Back to the point, yesterday in our little therapy session he admitted he kind of liked Hayden again, but that he loved me and I was all he needed and he didn't know why he kind of liked her again. Later saying he thought he just liked her as a friend. One of his other friends named Maria had called needing advice and I let him take it, since he asked if he could or not. During that time I texted Austin just saying hi, whatever. Francisco called back like an hour later and said he was sorry but he had gotten another call too besides Maria. Guess who? Hayden. I used to be the jealous type, but now I don't care and only want him to be happy. I didn't even react to the news that he had talked to her, saying I didn't care because that was the truth.
Then he asked if I'd talked to anyone, and I very hesitantly told him I'd texted Austin, since he has always been wary of him and I. Unlike me who took his news of talking to Hayden calm and relaxed, he instantly got mad and wouldn't talk to me. I asked him what was wrong, and he said "Every time we get into an argument you run to Austin right away!" this statement is completely false.
1) We hadn't even argued when we got off the phone, he had wanted to console his friend Maria. 2) I hadn't even texted/talked to Austin since he left, which was the 29th. Since then we've had plenty of fights.

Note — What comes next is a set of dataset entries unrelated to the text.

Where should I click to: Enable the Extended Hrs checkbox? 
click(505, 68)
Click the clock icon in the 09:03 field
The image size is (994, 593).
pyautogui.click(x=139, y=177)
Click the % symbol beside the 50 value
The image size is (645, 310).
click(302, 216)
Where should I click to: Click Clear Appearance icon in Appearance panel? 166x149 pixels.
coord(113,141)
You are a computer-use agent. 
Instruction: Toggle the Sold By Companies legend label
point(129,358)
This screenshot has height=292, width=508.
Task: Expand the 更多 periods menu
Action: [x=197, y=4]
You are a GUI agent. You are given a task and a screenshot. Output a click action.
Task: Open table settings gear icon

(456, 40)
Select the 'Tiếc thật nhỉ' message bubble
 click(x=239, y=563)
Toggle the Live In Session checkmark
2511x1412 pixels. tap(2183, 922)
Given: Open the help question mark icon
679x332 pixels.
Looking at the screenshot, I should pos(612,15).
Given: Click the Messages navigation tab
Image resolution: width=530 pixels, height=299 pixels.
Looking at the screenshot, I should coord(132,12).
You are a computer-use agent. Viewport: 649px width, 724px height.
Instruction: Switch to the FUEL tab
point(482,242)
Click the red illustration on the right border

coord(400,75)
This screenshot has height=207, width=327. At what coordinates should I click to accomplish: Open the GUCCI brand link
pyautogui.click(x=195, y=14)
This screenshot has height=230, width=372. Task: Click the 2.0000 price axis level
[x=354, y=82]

I automatically guessed why he was upset and outright asked him. "Are you jealous?" He said yes. I told him I didn't like Austin and why was he acting this way when he himself had talked to Hayden just a few minutes ago. I didn't call Austin up ranting, I simply texted him a hello.
Really this has nothing to do with most of what you said Lynx, and I shouldn't really take this situation to Anarchy but I just need to vent. Since he thinks venting to RL friends is wrong, I guess I'm using the internet as an penalty free escape.